**TO DO**
Check each line of the records below and collect those holding "computer".

+ + +

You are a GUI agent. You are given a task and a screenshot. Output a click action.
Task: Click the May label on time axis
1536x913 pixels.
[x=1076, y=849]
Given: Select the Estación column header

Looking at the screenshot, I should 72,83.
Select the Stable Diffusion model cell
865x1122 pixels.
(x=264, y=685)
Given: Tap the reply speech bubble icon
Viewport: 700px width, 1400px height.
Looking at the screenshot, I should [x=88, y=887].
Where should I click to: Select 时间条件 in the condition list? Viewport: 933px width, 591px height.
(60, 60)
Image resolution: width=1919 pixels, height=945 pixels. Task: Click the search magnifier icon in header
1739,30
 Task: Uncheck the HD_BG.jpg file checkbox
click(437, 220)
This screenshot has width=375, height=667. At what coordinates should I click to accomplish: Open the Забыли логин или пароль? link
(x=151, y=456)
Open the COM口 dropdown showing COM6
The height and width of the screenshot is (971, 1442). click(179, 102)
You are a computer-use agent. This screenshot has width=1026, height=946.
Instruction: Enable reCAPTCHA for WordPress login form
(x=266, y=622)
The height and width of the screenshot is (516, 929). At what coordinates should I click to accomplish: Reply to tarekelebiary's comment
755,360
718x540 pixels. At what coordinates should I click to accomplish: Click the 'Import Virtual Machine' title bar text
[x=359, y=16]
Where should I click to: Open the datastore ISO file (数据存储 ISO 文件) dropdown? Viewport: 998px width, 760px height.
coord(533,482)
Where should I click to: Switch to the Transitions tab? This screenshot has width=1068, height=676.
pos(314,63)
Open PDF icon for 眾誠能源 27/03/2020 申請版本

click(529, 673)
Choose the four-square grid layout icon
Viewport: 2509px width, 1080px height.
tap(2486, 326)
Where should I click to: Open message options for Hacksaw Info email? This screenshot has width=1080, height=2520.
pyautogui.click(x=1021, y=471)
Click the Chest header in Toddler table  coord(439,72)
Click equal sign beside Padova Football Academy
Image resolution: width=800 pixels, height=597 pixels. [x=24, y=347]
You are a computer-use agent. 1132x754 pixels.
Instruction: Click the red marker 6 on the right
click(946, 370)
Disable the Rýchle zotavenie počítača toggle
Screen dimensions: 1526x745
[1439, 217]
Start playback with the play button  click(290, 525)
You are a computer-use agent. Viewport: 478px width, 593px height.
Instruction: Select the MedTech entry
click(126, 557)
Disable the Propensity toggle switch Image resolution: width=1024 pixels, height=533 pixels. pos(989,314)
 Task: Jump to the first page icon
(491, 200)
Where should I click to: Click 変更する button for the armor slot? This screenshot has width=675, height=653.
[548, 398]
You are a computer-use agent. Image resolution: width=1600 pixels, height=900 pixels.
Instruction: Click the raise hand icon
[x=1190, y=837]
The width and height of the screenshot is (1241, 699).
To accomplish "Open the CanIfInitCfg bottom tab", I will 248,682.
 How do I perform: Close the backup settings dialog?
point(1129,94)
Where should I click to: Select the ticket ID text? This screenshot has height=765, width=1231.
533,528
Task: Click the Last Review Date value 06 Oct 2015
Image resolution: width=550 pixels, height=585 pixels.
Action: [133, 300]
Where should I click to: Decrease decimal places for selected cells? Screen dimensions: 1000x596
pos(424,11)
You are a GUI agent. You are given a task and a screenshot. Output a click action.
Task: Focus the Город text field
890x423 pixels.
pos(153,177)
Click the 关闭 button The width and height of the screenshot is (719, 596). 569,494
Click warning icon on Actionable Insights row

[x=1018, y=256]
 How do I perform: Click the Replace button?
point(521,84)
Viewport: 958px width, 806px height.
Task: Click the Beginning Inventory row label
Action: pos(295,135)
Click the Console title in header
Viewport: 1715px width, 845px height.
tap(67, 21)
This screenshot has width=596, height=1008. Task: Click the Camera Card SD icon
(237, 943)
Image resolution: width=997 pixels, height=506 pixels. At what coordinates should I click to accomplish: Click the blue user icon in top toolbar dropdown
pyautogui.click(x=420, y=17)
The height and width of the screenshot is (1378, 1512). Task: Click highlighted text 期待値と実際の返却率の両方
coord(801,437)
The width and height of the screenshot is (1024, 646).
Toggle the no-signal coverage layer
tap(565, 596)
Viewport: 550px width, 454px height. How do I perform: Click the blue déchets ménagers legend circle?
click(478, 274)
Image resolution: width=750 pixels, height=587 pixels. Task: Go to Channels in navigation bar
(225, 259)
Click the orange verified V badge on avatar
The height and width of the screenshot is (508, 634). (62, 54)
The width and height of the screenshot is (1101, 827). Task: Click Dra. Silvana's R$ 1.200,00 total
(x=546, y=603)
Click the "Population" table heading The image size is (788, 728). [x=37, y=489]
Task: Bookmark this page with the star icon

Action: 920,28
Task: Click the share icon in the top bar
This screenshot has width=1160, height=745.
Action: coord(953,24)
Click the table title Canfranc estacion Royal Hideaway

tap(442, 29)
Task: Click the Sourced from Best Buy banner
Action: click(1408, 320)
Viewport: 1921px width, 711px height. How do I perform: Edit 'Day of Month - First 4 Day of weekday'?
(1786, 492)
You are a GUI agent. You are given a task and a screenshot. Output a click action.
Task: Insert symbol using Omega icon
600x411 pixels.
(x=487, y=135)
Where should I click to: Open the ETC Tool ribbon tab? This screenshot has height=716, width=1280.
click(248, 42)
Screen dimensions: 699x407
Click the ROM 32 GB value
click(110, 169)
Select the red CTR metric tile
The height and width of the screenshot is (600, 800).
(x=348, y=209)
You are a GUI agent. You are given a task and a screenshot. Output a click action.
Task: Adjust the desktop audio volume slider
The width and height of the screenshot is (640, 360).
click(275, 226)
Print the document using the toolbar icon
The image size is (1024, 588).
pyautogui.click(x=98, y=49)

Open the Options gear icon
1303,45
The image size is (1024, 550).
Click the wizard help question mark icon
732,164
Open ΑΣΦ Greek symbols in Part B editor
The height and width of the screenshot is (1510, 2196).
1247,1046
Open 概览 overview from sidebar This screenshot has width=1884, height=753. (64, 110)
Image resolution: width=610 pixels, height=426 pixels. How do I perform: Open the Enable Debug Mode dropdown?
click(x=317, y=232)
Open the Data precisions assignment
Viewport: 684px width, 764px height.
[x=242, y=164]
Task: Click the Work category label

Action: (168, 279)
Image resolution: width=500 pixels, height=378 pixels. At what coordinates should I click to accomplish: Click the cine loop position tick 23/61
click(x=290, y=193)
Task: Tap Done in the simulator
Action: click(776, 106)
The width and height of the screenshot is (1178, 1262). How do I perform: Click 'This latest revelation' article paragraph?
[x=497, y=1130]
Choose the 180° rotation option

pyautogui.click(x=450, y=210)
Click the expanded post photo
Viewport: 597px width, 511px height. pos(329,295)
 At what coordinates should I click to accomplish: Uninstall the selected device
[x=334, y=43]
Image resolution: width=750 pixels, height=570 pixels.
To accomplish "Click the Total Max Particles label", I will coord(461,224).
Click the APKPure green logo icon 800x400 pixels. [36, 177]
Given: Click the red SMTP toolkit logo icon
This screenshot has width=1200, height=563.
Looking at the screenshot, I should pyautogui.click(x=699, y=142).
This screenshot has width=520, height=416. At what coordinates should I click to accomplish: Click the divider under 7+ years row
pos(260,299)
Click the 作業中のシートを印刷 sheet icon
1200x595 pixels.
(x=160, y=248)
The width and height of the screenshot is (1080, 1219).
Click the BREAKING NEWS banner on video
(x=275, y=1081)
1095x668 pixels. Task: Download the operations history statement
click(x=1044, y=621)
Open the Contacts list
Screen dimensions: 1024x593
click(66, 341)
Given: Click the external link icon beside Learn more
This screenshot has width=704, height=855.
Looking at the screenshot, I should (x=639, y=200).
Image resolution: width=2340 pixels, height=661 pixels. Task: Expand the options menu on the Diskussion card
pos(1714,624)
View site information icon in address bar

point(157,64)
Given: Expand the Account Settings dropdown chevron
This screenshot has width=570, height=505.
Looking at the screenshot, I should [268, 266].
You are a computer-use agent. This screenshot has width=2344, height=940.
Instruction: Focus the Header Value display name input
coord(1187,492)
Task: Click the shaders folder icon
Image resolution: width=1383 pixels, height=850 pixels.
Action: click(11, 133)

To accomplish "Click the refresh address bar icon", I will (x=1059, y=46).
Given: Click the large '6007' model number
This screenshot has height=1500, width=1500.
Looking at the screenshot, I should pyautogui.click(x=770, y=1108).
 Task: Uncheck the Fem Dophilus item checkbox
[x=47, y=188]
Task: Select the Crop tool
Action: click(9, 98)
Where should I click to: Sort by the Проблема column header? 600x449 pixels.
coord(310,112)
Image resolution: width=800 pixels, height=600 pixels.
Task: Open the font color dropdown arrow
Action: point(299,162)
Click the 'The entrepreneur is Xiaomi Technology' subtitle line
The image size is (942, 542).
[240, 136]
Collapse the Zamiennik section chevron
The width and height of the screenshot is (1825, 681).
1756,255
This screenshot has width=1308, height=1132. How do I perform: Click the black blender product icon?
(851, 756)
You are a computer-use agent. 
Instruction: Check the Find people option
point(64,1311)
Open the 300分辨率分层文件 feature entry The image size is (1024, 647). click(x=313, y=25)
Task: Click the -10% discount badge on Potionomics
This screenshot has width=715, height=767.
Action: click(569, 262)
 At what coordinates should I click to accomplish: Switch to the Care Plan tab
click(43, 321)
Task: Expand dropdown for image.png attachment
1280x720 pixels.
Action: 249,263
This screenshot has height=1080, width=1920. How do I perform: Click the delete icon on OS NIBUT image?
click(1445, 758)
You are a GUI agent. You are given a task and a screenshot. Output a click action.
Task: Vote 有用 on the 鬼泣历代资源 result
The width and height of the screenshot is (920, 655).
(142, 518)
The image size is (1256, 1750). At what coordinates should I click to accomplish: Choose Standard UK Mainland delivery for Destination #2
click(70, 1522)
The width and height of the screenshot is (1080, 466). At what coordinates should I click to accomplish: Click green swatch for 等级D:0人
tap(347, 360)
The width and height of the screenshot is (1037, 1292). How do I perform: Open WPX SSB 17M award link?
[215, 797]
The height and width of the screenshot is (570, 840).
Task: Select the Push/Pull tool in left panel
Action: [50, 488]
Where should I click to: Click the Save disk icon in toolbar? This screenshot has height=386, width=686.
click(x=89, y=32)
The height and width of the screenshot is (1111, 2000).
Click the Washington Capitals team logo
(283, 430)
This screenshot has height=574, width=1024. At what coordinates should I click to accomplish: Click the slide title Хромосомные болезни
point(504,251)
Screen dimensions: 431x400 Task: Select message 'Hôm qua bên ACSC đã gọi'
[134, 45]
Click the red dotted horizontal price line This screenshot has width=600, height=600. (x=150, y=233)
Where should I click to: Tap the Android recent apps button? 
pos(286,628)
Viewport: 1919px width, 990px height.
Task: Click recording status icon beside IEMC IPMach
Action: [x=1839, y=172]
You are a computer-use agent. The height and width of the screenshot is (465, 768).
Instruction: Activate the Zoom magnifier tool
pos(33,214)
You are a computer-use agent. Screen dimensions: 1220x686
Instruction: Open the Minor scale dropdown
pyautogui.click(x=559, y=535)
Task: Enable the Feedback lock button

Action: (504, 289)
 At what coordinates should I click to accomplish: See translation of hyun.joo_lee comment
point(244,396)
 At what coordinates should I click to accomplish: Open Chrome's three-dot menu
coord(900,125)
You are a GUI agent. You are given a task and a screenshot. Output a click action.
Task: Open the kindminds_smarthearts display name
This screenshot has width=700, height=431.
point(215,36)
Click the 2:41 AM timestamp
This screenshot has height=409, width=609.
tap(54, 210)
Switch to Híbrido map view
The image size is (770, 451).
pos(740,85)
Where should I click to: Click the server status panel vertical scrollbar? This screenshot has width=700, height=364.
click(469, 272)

+ + +

**RESPONSE BOX**
You are a computer-use agent. This screenshot has width=1026, height=946.
You are a computer-use agent. 1132x754 pixels.
You are a computer-use agent. Viewport: 478px width, 593px height.
You are a computer-use agent. Image resolution: width=1600 pixels, height=900 pixels.
You are a computer-use agent. This screenshot has width=2344, height=940.
You are a computer-use agent. 
You are a computer-use agent. The height and width of the screenshot is (465, 768).
You are a computer-use agent. Screen dimensions: 1220x686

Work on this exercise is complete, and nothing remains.